The retail division also registered a 30% growth over the previous quarter signaling the strength of the enterprise in these testing times. “With a supposed 47k crore war chest, a 12000+ retail store network spread across 6600 towns and cities, one of India’s largest cellular and Broadband Services network and a slew of complementary OTT platforms, Reliance is more than capable of taking on the western behemoths in the space,” feels Praveen Sinha Jabong Co-Founder.

Why am I bullish on Reliance’s chances?

“There are plenty of reasons why Reliance Retail through Jiomart has all the ingredients to wrestle away a huge share from its western counterparts”, says Jabong Co-Founder Praveen Sinha.

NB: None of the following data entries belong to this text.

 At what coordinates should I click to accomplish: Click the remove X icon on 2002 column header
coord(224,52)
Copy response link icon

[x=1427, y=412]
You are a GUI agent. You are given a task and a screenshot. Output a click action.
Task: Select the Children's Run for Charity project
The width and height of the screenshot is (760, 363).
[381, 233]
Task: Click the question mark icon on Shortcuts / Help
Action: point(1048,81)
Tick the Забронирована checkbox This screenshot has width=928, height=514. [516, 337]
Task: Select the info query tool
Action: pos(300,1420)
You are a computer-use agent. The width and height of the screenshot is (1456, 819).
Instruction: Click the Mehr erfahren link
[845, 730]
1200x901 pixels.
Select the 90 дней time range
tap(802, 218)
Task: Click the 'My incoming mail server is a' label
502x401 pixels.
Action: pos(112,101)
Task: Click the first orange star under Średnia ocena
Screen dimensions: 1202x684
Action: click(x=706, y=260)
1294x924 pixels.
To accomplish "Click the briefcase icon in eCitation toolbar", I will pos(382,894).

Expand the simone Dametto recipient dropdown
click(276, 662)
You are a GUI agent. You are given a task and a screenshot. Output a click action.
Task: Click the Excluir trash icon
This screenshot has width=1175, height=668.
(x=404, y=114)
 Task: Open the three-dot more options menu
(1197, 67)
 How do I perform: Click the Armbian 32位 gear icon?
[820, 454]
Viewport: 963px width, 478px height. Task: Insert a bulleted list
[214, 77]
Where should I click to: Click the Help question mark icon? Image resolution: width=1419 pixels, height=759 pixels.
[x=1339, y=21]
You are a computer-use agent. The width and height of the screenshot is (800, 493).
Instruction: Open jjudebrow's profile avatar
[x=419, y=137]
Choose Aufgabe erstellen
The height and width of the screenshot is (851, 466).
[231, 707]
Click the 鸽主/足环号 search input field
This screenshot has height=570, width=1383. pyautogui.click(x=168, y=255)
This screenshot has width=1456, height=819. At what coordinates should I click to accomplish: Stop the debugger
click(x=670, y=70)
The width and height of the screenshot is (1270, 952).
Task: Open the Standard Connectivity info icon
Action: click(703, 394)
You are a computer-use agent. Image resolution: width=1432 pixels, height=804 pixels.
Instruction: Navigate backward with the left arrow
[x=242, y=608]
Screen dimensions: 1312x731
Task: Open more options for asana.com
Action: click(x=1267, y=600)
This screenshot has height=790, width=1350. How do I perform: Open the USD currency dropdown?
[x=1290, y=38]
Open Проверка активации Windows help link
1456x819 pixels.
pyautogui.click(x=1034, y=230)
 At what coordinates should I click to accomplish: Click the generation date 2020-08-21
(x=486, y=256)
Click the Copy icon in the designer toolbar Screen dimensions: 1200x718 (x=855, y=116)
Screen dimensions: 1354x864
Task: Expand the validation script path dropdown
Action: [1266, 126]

  1. Reliance’s proven track record will serve them well in e-commerce. They are no strangers to the retail business and online expansion is actually just an adoption of the hybrid model of combining both offline and online sale channels.
  2. The other players simply cannot match Reliance’s extensive offline channels. With over 12000 stores, Reliance has a guaranteed presence in almost every major town or city in India, which gives them a significant advantage over the other e-tailers.
  3. The ability to communicate and the market for free to their extensive internet and cellular network subscriber base. Jio has millions of consumers to whom Jiomart can reach out to for free through a variety of message delivery options. This lends them another significant advantage.
  4. The Facebook connection. “The Facebook investment into Reliance Platforms will possibly come with significant advantages for the RIL family, with the ability to leverage the social network for promotions and partnerships. It is believed that Reliance Retail is also exploring the integration of WhatsApp payments to boost adoption”, explained Sinha.
  5. Aggressive takeovers: After snatching a 96% stake in UrbanLadder, Reliance Retail tried to buyout Future Group’s retail, wholesale, and logistics divisions, a deal believed to be worth 24,713 cr. This deal is presently stalled due to an injunction filed by Amazon, but one can imagine the absolute muscle of Reliance Retail if this goes through eventually.
  6. Aatmanirbhar Bharat narrative – The need and demand for desi alternatives to foreign ones continues to gather steam and Reliance is a household name in the country. It is a no brainier that Jiomart will see widespread adoption.

Conclusion

Reliance has grabbed opportunities by the throat during the pandemic and will look to consolidate their investments in the space in the coming year. This will likely bring yet another price war scenario in the e-commerce market and we know from the telecom saga that Reliance is not shy to wage a price war. It is going to be interesting to watch how these massive enterprises navigate through the competition, but in the end, the consumer seems set to benefit in their quest for supremacy, concludes Praveen Sinha.